**Texto fornecido**
--- --- ---
Eis um trecho da confissão narcísica de Davi:

 

Para mim, França e Nova Iorque significaram apenas um desfecho de adolescência, ato final do drama que você presenciou. Posso lhe falar muitas coisas, a minha agenda sexual é interessante, mas corro o risco de contar o que não interessa, destoando do personagem Davi que todos se habituaram a imaginar. Espero que seu romance seja mais picante que a minha biografia, embora duvide que você seja capaz de escrever algo que não entedie". (p. 185)

                

Galileia, enfim, é obra para reflexões, em que a dicotomia mundo e sertão é revirada.

 

 

4 O recurso do método: circularidades

 

Após esse trajeto pelas três mais significativas obras em prosa de Ronaldo Correia de Brito, até este momento, cabe-nos dizer que sua escrita se dá dentro de parâmetros considerados pós-modernistas, pela utilização de uma série de recursos entrelaçados, tais como: não linearidade da narrativa; corte cinematográfico; estruturas fragmentárias; realidade precária e indefinida no espaço existencial das personagens. Alie-se a isso, o estilo do autor ao explorar abismos textuais, provocando uma espécie de vertigem durante sua recepção; a presença do cenário mítico na geografia da memória; o tempo oculto; a dureza da linguagem. Todas essas nuanças completam o imaginário de Ronaldo Correia de Brito.
--- --- ---
**Dados de entrada**
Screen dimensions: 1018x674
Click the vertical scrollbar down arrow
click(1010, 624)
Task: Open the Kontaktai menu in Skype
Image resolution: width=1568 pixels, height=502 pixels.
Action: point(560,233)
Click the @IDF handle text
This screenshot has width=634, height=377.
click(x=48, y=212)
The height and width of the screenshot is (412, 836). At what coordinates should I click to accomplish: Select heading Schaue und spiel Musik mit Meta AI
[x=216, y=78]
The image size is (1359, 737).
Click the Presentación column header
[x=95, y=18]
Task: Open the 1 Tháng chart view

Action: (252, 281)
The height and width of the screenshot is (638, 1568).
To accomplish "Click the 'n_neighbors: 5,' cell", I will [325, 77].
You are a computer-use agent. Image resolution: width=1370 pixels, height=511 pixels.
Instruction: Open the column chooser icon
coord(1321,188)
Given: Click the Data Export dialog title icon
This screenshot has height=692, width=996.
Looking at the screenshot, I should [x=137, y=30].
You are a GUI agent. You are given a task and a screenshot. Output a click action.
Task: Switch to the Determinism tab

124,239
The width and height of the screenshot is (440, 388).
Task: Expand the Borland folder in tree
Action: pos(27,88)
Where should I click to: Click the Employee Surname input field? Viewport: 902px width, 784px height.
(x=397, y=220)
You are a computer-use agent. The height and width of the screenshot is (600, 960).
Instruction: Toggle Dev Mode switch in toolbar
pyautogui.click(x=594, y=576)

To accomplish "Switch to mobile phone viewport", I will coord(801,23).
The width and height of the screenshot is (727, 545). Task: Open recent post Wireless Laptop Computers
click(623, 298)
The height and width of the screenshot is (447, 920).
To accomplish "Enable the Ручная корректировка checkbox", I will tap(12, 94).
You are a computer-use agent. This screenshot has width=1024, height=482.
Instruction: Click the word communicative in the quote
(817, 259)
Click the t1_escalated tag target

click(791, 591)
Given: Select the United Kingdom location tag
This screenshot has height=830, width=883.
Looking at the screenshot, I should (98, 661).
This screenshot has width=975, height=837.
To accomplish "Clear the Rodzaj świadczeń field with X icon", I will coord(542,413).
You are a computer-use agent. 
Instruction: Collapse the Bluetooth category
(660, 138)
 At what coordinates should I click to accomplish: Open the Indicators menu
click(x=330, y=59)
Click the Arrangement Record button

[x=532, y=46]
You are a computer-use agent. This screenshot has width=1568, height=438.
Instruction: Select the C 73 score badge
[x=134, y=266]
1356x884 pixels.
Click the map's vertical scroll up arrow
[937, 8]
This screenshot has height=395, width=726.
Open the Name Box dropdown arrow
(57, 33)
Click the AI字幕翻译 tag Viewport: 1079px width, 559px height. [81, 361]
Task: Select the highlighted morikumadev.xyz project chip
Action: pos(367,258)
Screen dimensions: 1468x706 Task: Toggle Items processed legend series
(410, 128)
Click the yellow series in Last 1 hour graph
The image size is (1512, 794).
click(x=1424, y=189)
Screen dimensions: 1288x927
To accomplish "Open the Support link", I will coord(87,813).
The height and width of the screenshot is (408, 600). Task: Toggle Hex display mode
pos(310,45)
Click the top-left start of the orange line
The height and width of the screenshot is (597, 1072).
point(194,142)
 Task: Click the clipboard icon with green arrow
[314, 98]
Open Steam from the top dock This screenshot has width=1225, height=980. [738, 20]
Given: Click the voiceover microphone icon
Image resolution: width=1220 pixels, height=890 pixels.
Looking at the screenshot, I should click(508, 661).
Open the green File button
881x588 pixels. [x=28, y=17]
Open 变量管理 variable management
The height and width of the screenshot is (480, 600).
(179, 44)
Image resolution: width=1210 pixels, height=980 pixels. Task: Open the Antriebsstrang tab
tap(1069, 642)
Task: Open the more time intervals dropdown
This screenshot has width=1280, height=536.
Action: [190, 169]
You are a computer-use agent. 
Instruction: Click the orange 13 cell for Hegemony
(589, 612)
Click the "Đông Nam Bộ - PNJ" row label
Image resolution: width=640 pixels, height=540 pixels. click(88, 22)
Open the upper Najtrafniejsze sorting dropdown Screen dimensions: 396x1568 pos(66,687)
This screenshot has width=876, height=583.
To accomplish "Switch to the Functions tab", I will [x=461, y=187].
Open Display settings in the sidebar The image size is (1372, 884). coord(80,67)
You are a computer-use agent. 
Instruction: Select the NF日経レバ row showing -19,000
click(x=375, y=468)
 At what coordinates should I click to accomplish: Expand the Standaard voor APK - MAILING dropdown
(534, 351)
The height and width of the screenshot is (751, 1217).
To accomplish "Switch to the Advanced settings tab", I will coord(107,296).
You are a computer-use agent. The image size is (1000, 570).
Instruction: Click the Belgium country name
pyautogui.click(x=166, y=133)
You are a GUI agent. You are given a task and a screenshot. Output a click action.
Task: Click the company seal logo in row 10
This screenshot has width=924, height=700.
--- --- ---
**Conjunto de tarefas**
1 - Responda com base no texto fornecido:
(a) Segundo Davi, o que França e Nova Iorque significaram para ele?
(b) Qual dicotomia é revirada em Galileia?
(c) Dentro de quais parâmetros se dá a escrita de Ronaldo Correia de Brito?
2 - Reproduza fielmente o trecho do texto fornecido que vai de "Após esse trajeto" até "Correia de Brito.".

**Respostas às tarefas**
1 -
(a) Apenas um desfecho de adolescência, ato final do drama que o interlocutor presenciou.
(b) A dicotomia mundo e sertão.
(c) Dentro de parâmetros considerados pós-modernistas.

2 -
Após esse trajeto pelas três mais significativas obras em prosa de Ronaldo Correia de Brito, até este momento, cabe-nos dizer que sua escrita se dá dentro de parâmetros considerados pós-modernistas, pela utilização de uma série de recursos entrelaçados, tais como: não linearidade da narrativa; corte cinematográfico; estruturas fragmentárias; realidade precária e indefinida no espaço existencial das personagens. Alie-se a isso, o estilo do autor ao explorar abismos textuais, provocando uma espécie de vertigem durante sua recepção; a presença do cenário mítico na geografia da memória; o tempo oculto; a dureza da linguagem. Todas essas nuanças completam o imaginário de Ronaldo Correia de Brito.